_Exercise input_
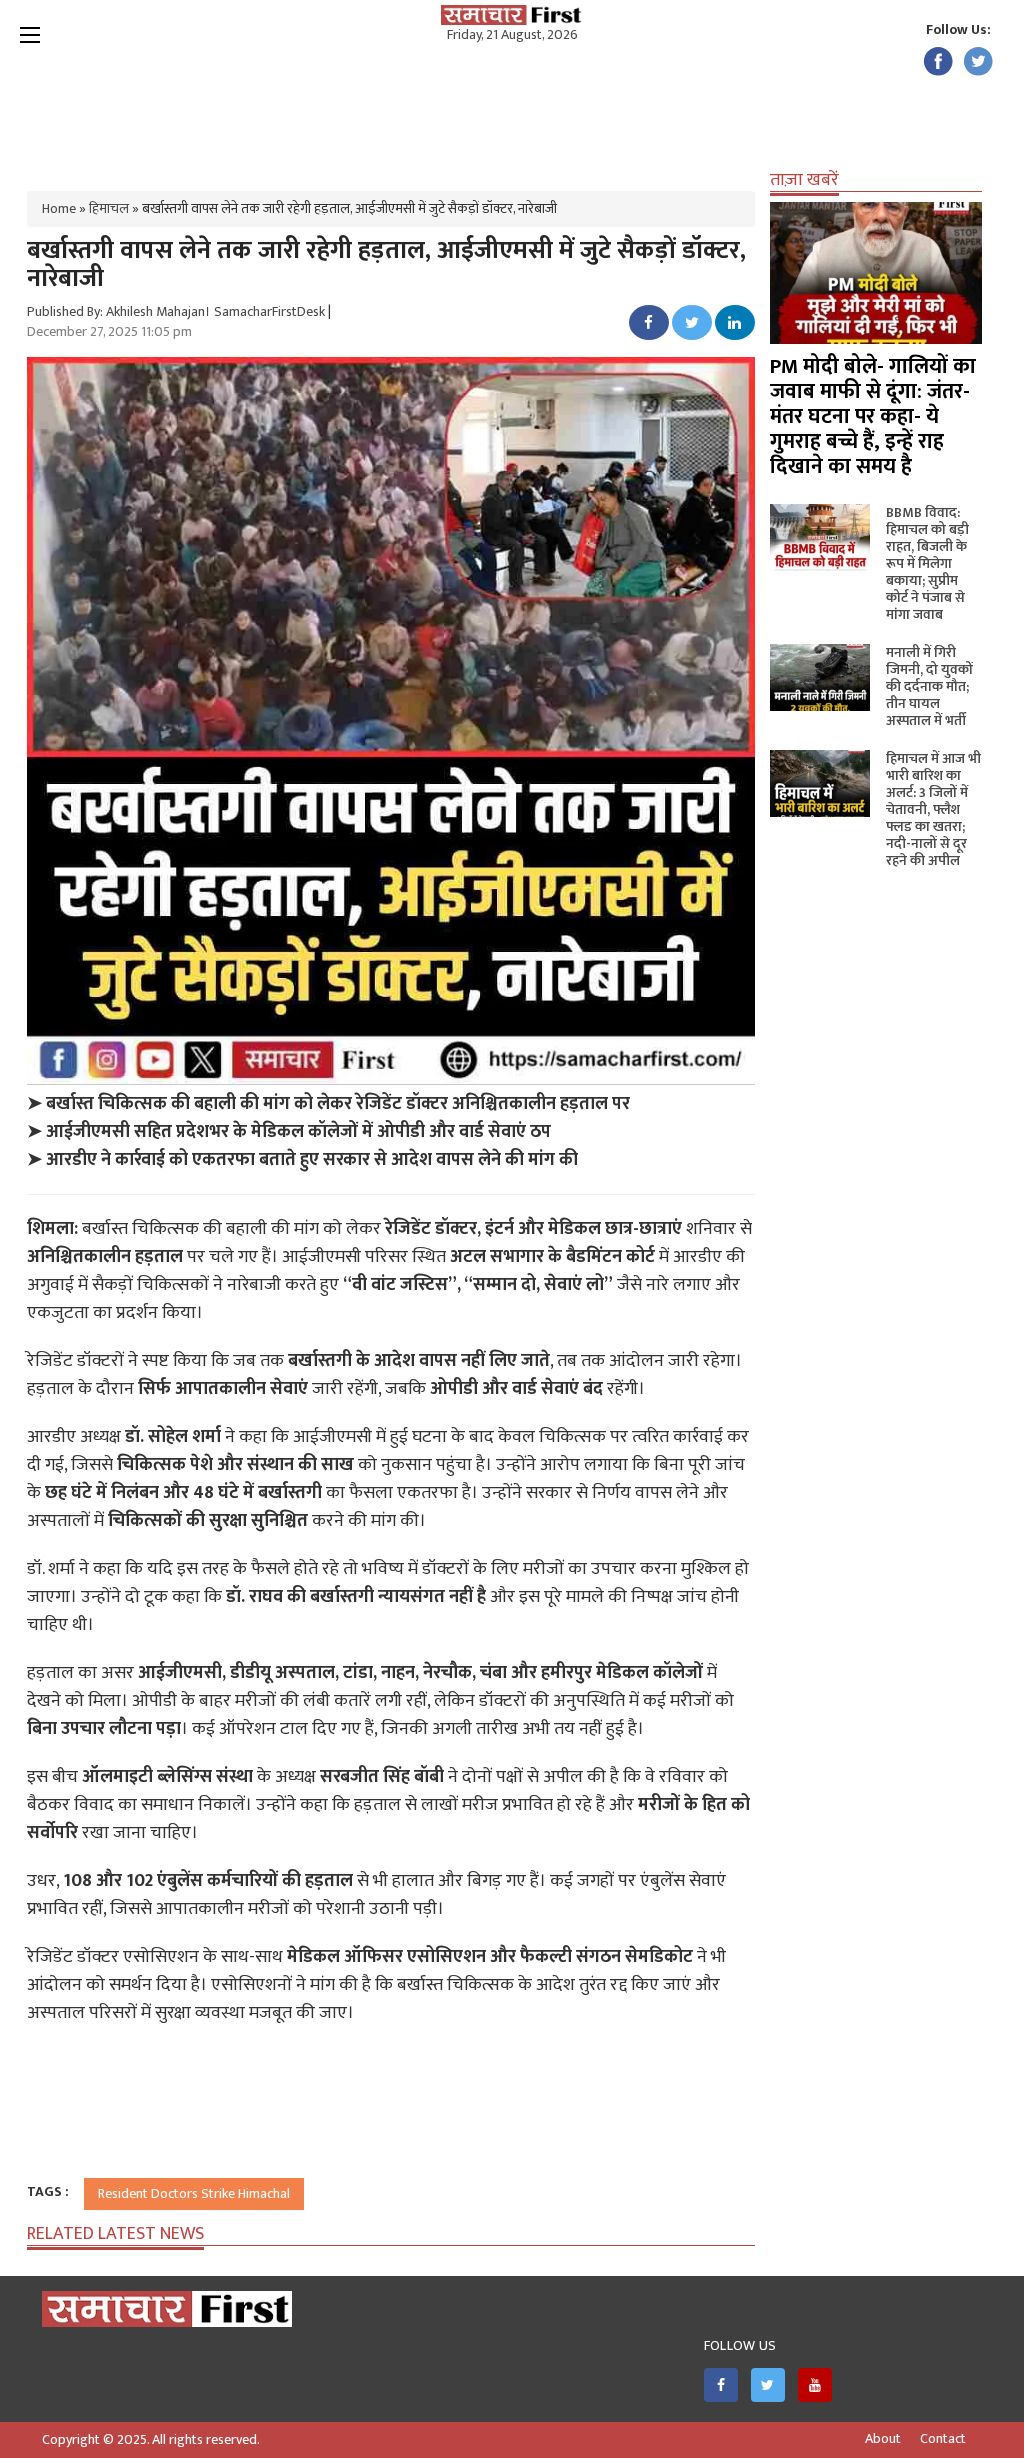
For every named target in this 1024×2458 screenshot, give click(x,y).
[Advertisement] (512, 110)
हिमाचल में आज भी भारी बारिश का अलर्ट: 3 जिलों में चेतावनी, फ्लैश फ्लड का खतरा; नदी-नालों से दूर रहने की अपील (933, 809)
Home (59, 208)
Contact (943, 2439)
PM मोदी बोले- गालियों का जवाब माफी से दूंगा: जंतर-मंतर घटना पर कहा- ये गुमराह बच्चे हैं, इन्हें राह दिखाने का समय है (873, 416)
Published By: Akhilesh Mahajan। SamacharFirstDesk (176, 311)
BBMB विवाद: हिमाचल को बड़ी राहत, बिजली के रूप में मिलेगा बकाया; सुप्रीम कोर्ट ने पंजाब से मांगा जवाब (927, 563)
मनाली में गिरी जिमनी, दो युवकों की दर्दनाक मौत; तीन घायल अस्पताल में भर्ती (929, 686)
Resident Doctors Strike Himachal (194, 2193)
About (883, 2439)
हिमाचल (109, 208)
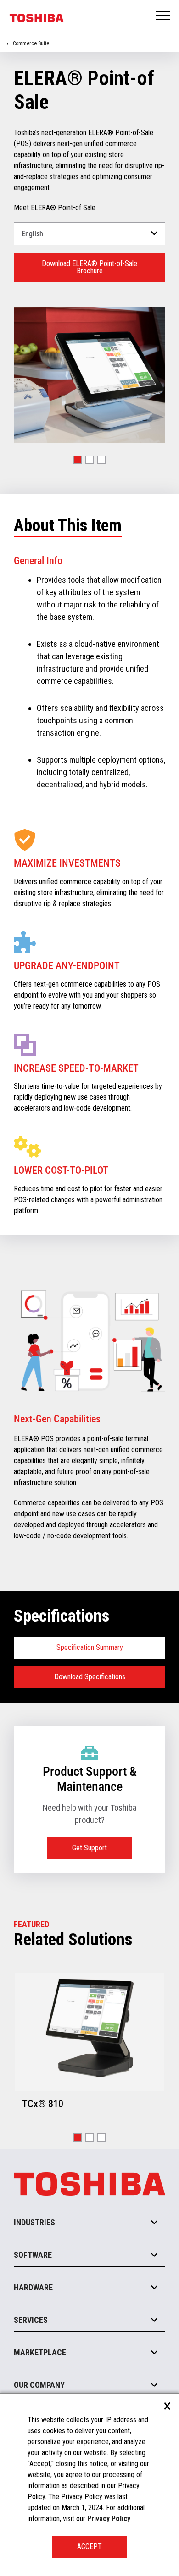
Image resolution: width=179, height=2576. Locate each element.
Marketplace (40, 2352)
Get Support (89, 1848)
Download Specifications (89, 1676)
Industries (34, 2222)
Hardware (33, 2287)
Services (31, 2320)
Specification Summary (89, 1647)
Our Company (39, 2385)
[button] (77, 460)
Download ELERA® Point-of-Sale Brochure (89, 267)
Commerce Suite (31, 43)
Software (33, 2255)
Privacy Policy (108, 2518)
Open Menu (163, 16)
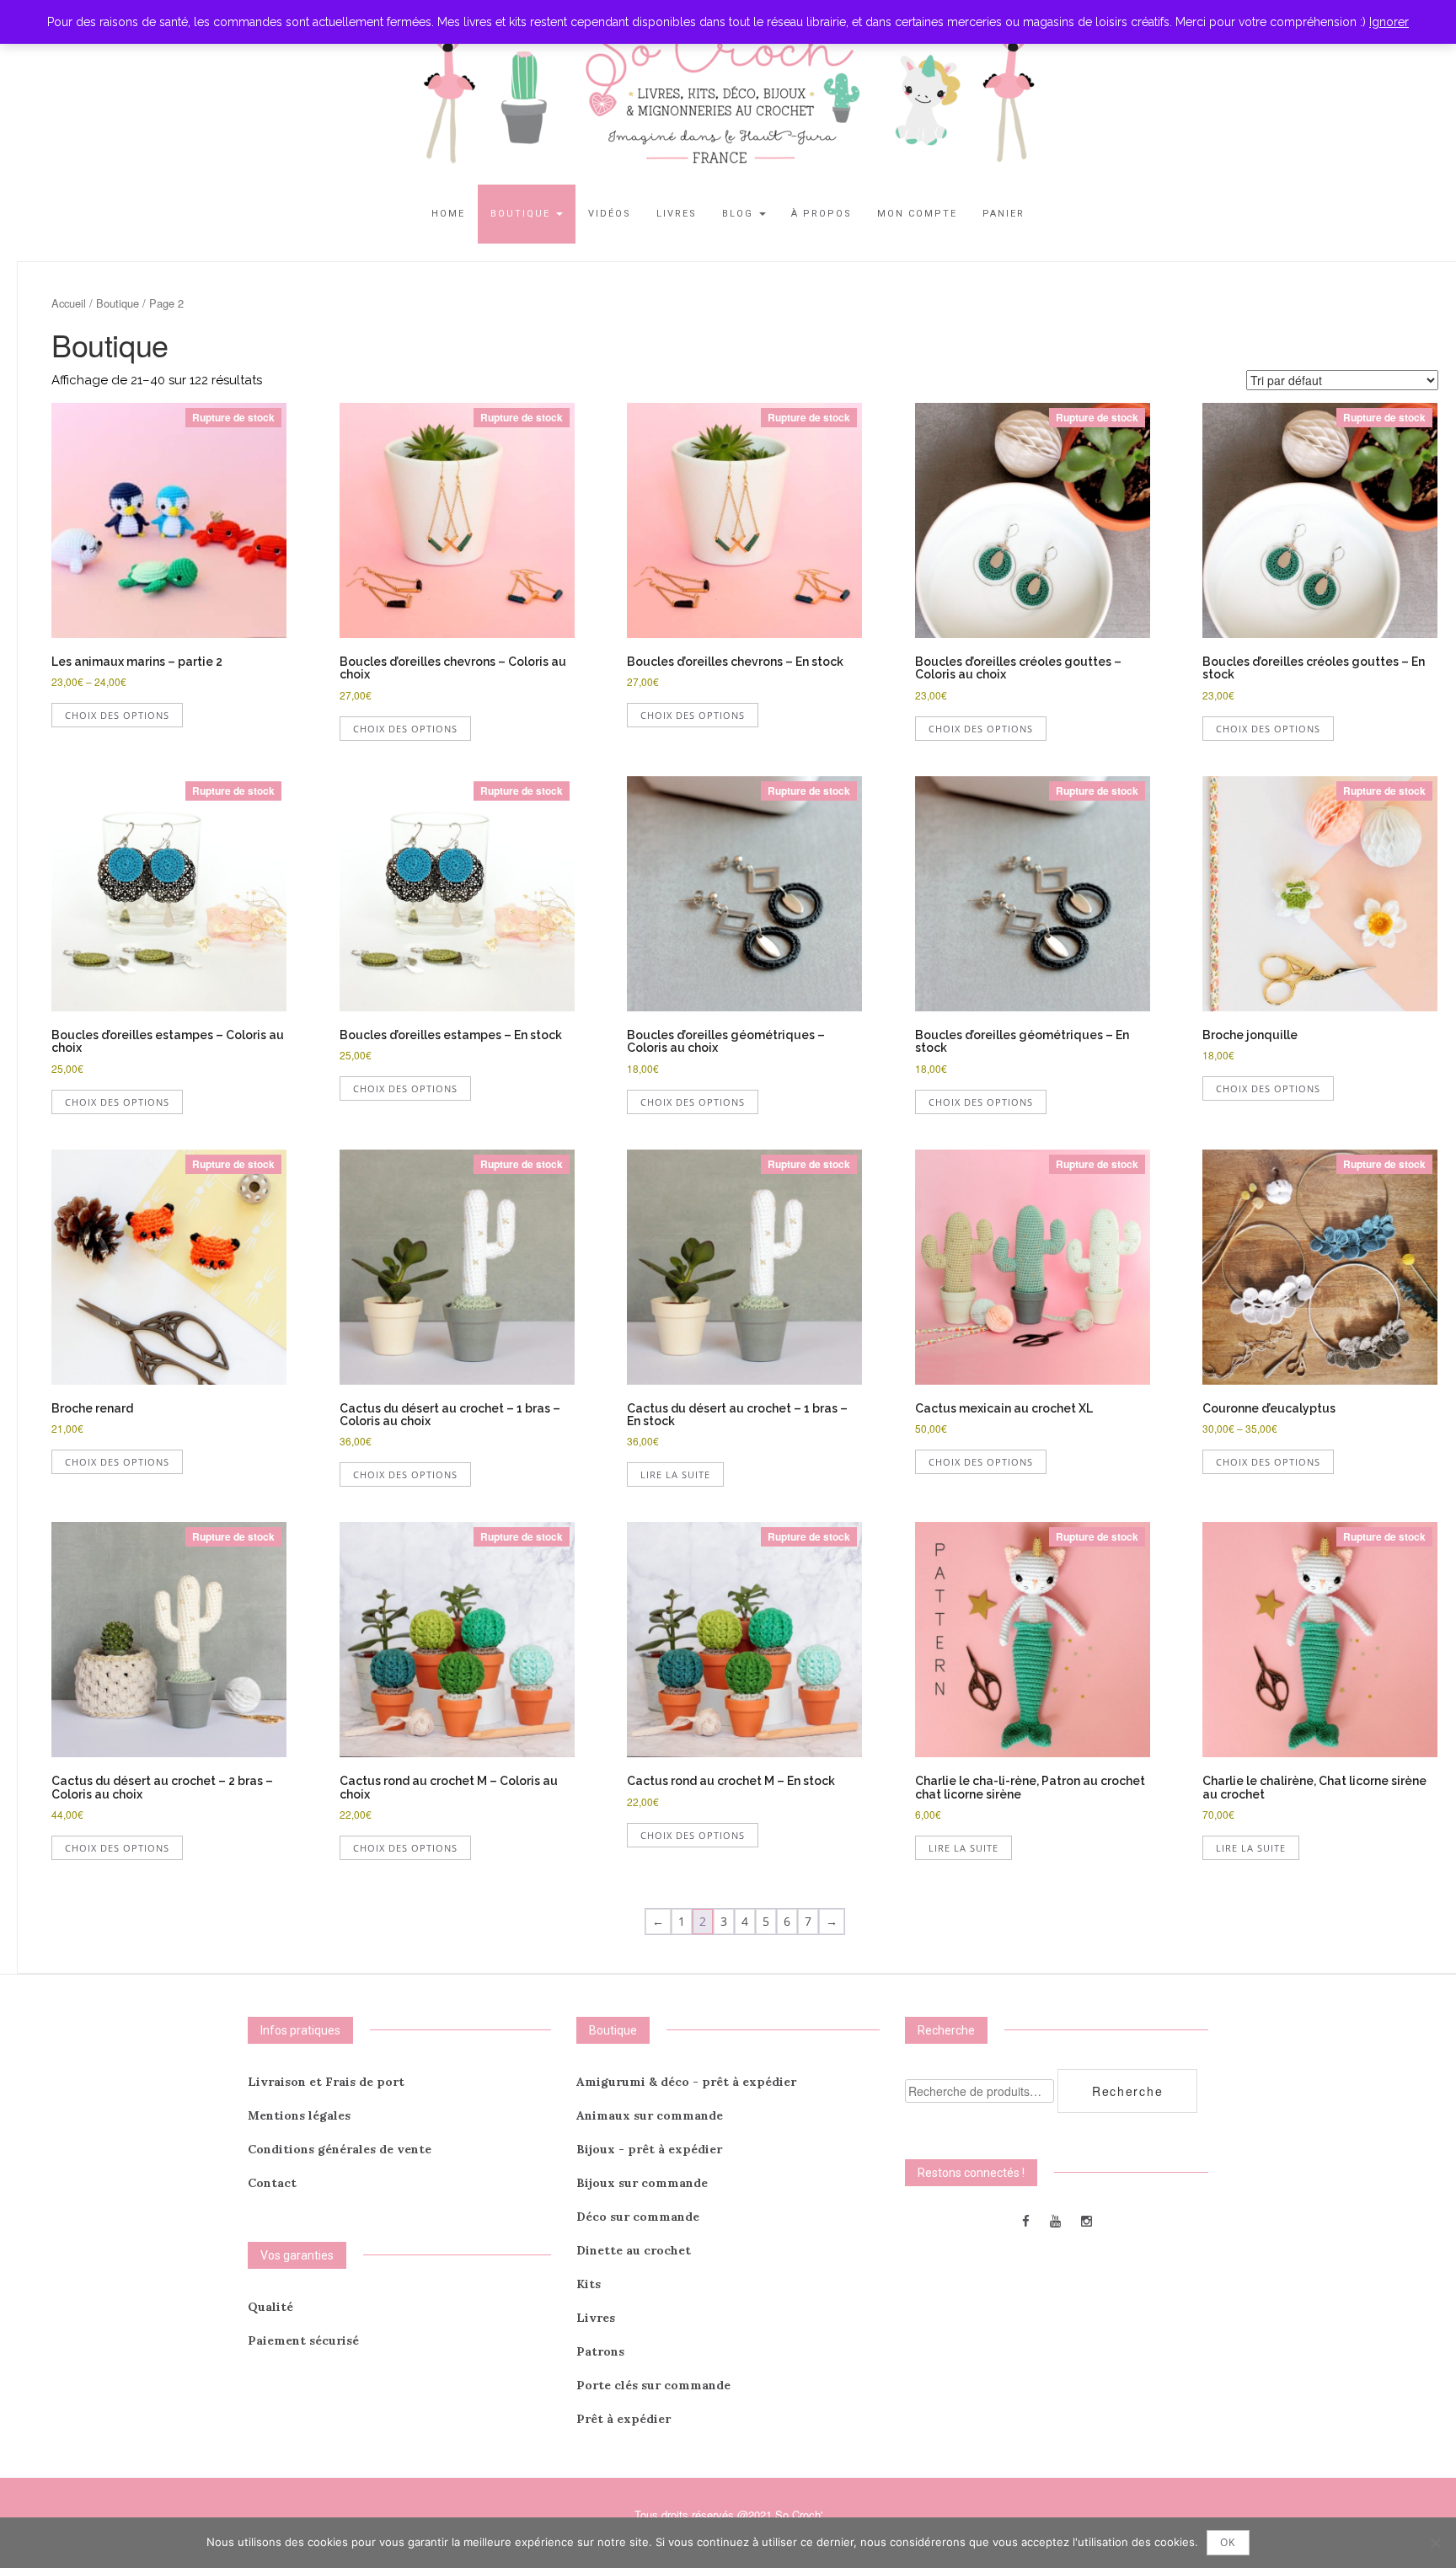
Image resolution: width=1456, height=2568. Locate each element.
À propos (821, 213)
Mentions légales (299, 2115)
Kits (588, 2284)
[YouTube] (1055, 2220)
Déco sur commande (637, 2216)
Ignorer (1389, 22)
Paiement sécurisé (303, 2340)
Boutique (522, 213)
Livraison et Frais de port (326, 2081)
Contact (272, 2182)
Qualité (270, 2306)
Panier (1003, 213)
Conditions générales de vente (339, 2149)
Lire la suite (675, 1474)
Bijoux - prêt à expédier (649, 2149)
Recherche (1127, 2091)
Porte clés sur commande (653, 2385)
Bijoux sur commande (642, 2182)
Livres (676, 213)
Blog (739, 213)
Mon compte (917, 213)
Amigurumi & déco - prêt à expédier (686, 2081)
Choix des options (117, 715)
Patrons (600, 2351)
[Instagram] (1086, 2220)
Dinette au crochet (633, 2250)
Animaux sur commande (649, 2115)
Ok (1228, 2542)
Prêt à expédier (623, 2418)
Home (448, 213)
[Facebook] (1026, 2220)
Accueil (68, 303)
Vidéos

_Exercise instructions_
From the line that contains "Lire la suite (675, 1474)" through the final line of the entries above, every line must be reproduced exactly and nothing more.

_Exercise output_
Lire la suite (675, 1474)
Bijoux - prêt à expédier (649, 2149)
Recherche (1127, 2091)
Porte clés sur commande (653, 2385)
Bijoux sur commande (642, 2182)
Livres (676, 213)
Blog (739, 213)
Mon compte (917, 213)
Amigurumi & déco - prêt à expédier (686, 2081)
Choix des options (117, 715)
Patrons (600, 2351)
[Instagram] (1086, 2220)
Dinette au crochet (633, 2250)
Animaux sur commande (649, 2115)
Ok (1228, 2542)
Prêt à expédier (623, 2418)
Home (448, 213)
[Facebook] (1026, 2220)
Accueil (68, 303)
Vidéos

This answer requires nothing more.